Academic research has often resulted in the creation of new, highly profitable, companies that have sustained their competitiveness by continuing relationships with academic researchers. But, Isaac Kohlberg, who served as chief executive of Yeda from 1982 to 1989, is unimpressed by these stories, however dramatic.
“Everyone points to the outstanding spin-offs that came out of (Massachusetts Institute of Technology), for example,” he said. “What they fail to mention is that MIT itself derived no revenues from these ventures. The way I measure the success of technology transfer is by looking at the royalty revenues generated as a fraction of the total research budget.”
According to Kohlberg, Weizmann’s royalty revenues are about $50 million a year.
“That’s two and a half times MIT’s annual royalty revenues and three times Harvard’s, even though both have much larger research budgets than Weizmann,” he said. “If you look at global drug sales for multiple sclerosis, for example, most of those drugs are based on intellectual property created here in Israel.”
It must be noted that while U.S. academic institutions may not have benefited from wealth created by faculty researchers, they have received huge gifts from founders of spin-offs. The success of these spin-offs also makes an institution more attractive to industrial and governmental funders of further research. In addition, successful alumni are often only too happy to pour millions of dollars back into their alma maters as a token of thanks. Just about the same time Kohlberg returned to Israel, a report commissioned by government from consulting group Monitor, was issued on the state of Israeli biotechnology. The report stated that the local biotech sector has great potential, but is hampered by several obstacles, one of which is the inefficient conversion of academic knowledge into commercial products.
Artstein dismisses the Monitor Report’s criticism as shallow. “It does not reflect an understanding of the intricacies of the technology transfer system. In fact, the authors did not even come to talk to officials here at the Institute.”
For their part, however, industry experts complain precisely about the lack of entrepreneurial understanding among scientists, as well as about the domineering approach of the universities in their relationships with industry.
“We see deal after deal and the quantity of excellent basic science which winds up in a product that is neat but worthless from a financial point of view is staggering,” said Ronny Ginur, vice president at Denali Ventures. “These people are missing the fact that without the economics there is no company and someone needs to drill that in and if that doesn’t exist then it is difficult to impose corporate discipline into that environment.

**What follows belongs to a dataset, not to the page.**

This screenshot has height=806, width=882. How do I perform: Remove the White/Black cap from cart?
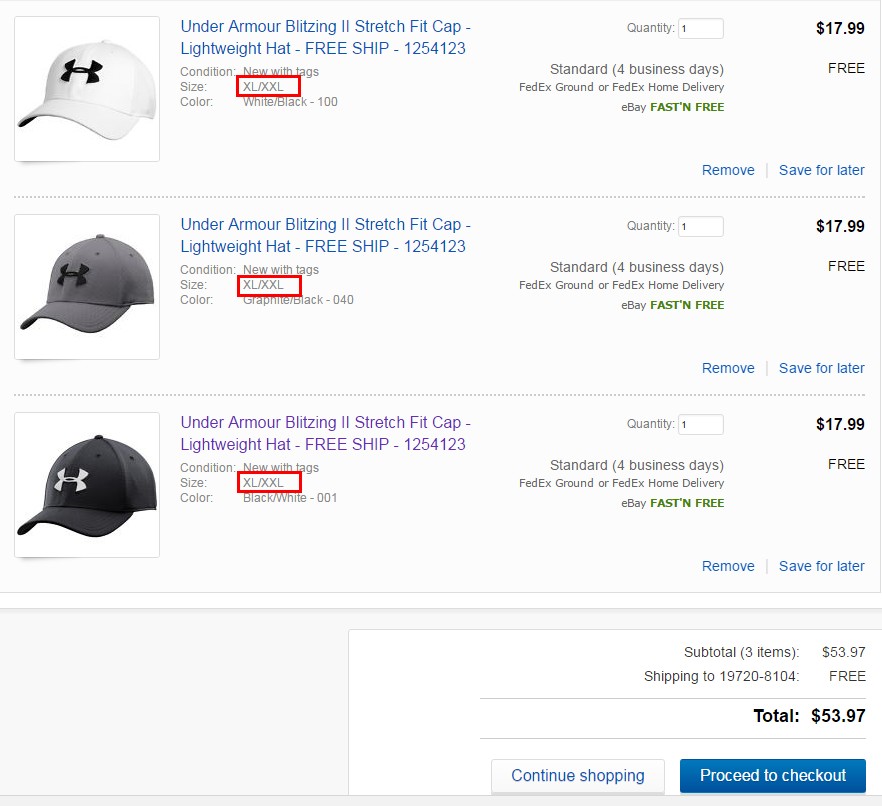coord(728,170)

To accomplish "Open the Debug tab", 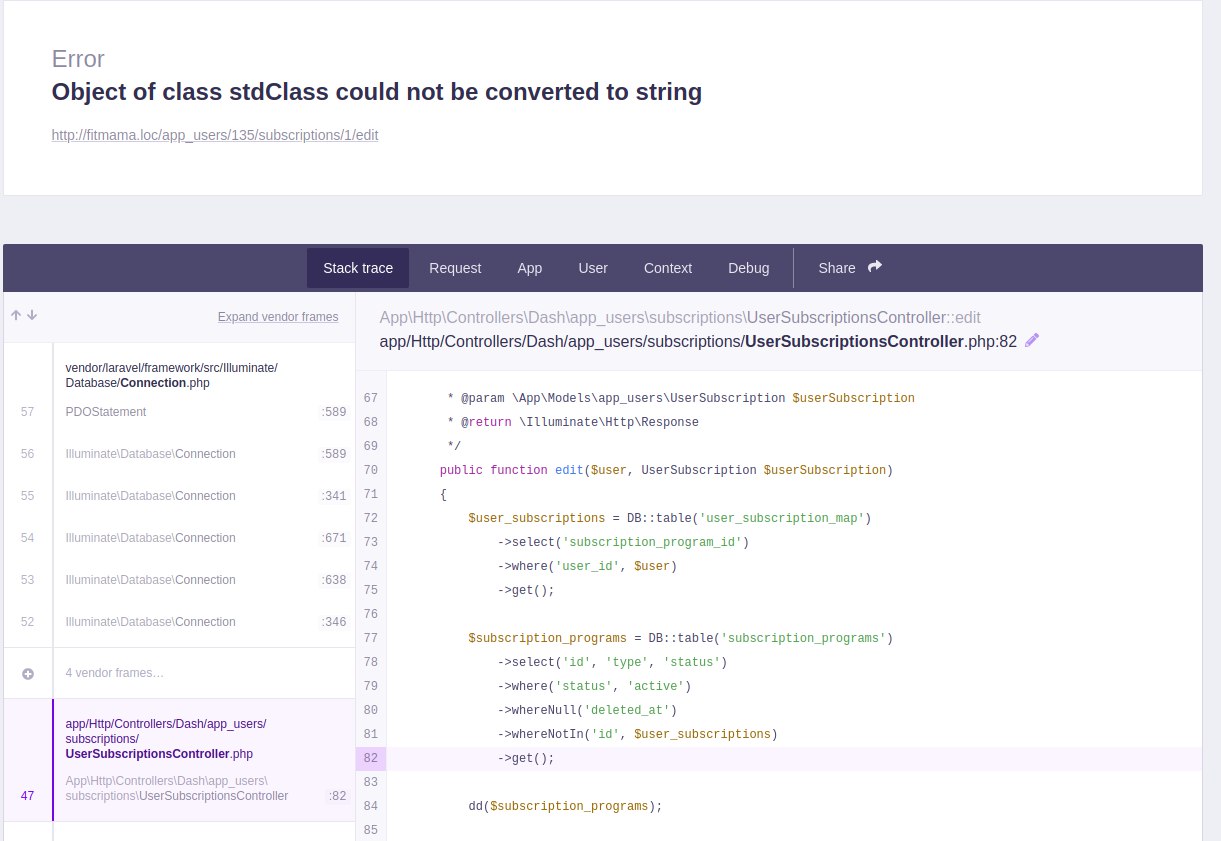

It is virtually impossible.”
These differences notwithstanding, technology transfer agreements continue to be made. Lately, Kohlberg has been a busy man. Tel Aviv University has recently signed what he said is one of the largest technology transfer deals he has seen in 20 years. American Home Products and the Irish pharmaceutical company Elan will fund five years of early-stage Alzheimer’s research at TAU aimed at developing a vaccine. In addition, TAU will receive payments for reaching significant research milestones as well as royalties on sales of pharmaceutical products derived from the research. The contract also provides for expanding the agreement to cover research funding and royalties for applications.